Otra cosa que sí sabemos es que todos hemos perdido en esta crisis; algunos el empleo, otros dinero, muchos la salud y, lo más doloroso, hemos perdido muchas vidas. Nosotras mismas en nuestra congregación sufrimos la muerte de queridas hermanas. Es lógico que ante esta triste situación se nos presenten temores, conflictos internos y externos, muchas dudas y una primera: ¿por qué Dios lo permite, por qué no hace nada?, la pregunta que nos hacemos cada vez que hay una desgracia. Quizá éste no sea el lugar ni el espacio para reflexiones teológicas, pero sí para decir algo, principalmente, a la querida familia Miraflores: También hoy, Dios está presente.

Tal vez no lo está como quisiéramos, haciendo milagros, sanando infectados, desapareciendo enfermedades, volviendo muertos a la vida, respondiendo a nuestras súplicas; pero, que no aparezca de acuerdo a nuestras peticiones no quiere decir que no esté presente. Lo está, a su manera, que sólo puede verse con los ojos de la fe.

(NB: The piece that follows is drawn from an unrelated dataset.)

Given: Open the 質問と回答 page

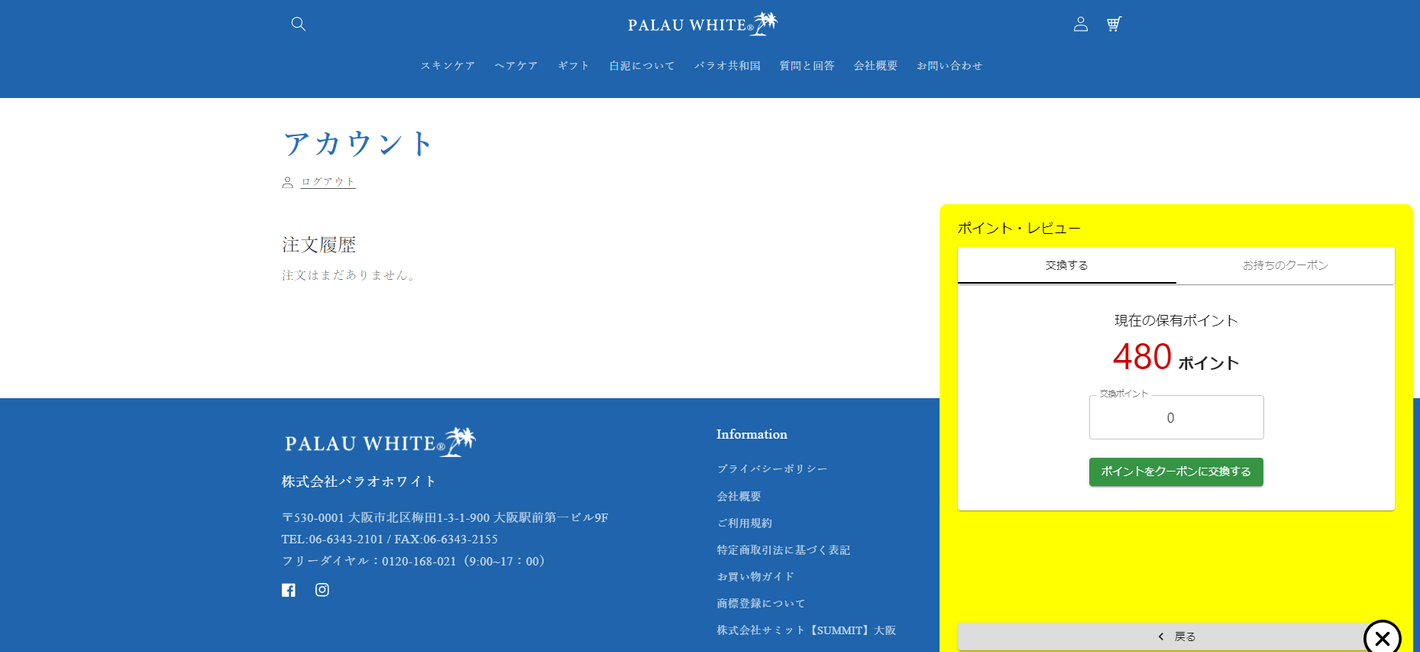Looking at the screenshot, I should point(806,65).
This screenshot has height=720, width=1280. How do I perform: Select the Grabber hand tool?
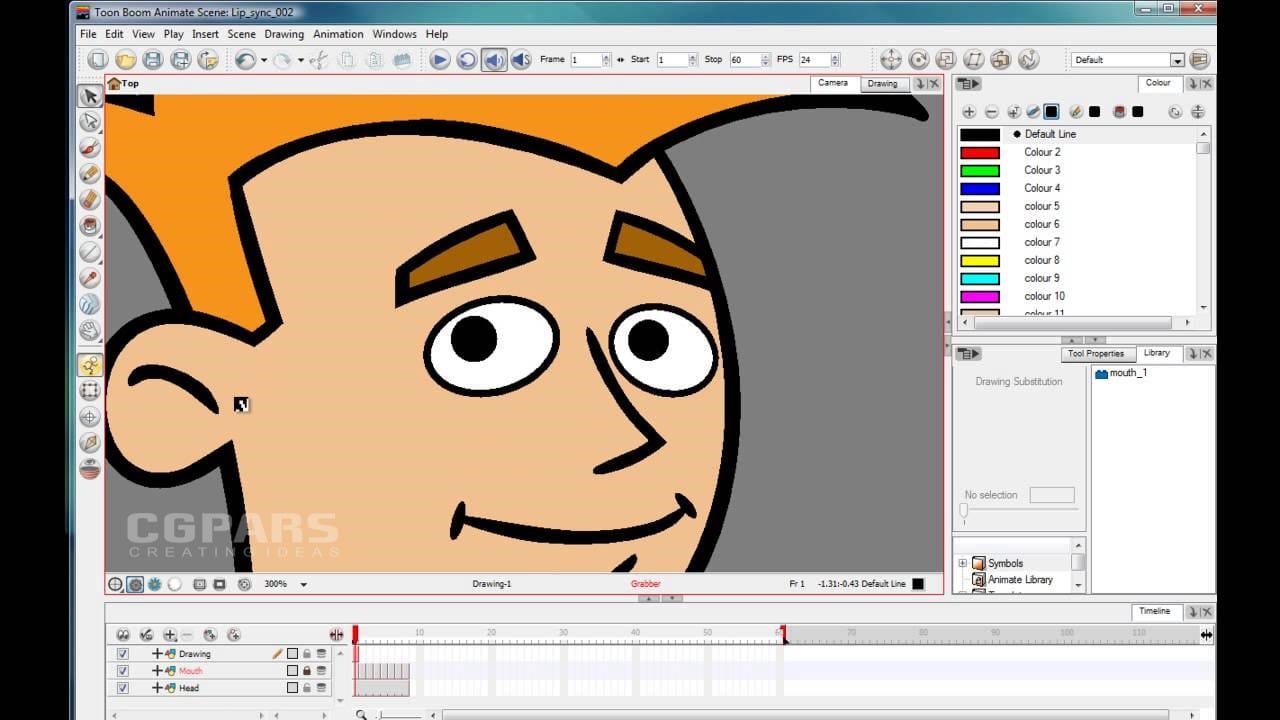point(90,329)
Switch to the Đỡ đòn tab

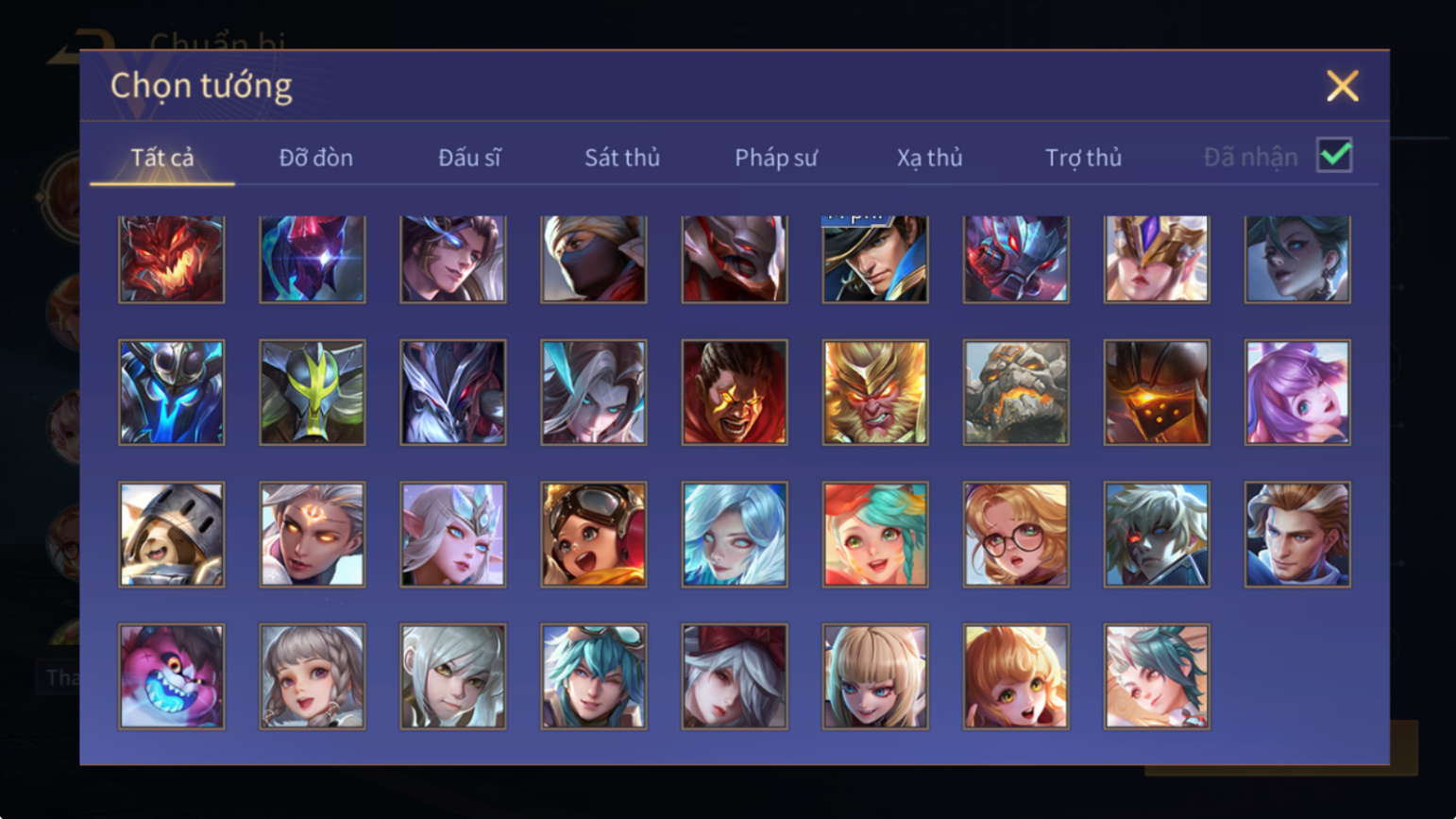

Dios nos ama de una forma total y no actúa de acuerdo con nuestras condiciones; Él padece en y con los enfermos, sufre con sus familiares y amigos, salva en y con los médicos y enfermeras, actúa en cada uno de nosotros. Como se nos recuerda en el Evangelio, necesitamos encontrar a Dios en los hombres y al hombre en Dios, y es imposible separar el amor a Dios del amor a los hombres. “…cada vez que lo hicieron…a mí me lo hicieron”. Él está presente no como quien evita el dolor del mundo, sino como quien lo padece y soporta; en consecuencia, es el hombre el que está llamado a evitar el sufrimiento de Dios en la historia, a través de la acción con sus hermanos. Si es así, somos nosotros los que en esta pandemia estamos llamados, de forma urgente, a ayudar como podamos. 

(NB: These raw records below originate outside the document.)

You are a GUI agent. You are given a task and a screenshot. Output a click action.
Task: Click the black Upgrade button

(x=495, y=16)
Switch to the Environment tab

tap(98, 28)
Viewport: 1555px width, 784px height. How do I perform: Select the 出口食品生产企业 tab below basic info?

Nuestros colegios, nuestros alumnos, nuestras familias han comenzado a vivir una nueva realidad; acatamos las medidas oficiales en lo académico, en lo sanitario, en lo social; buscamos las mejores prácticas y soluciones en esta situación, en beneficio de todos y, principalmente, en nuestra obras sociales tratamos de responder a esa misión de servir a Dios en los demás. 

Esta pandemia es un llamado de atención global; una gran oportunidad de ser mejores. Ojalá que lo sepamos hacer. Será la mejor manera de que Dios se quede en casa.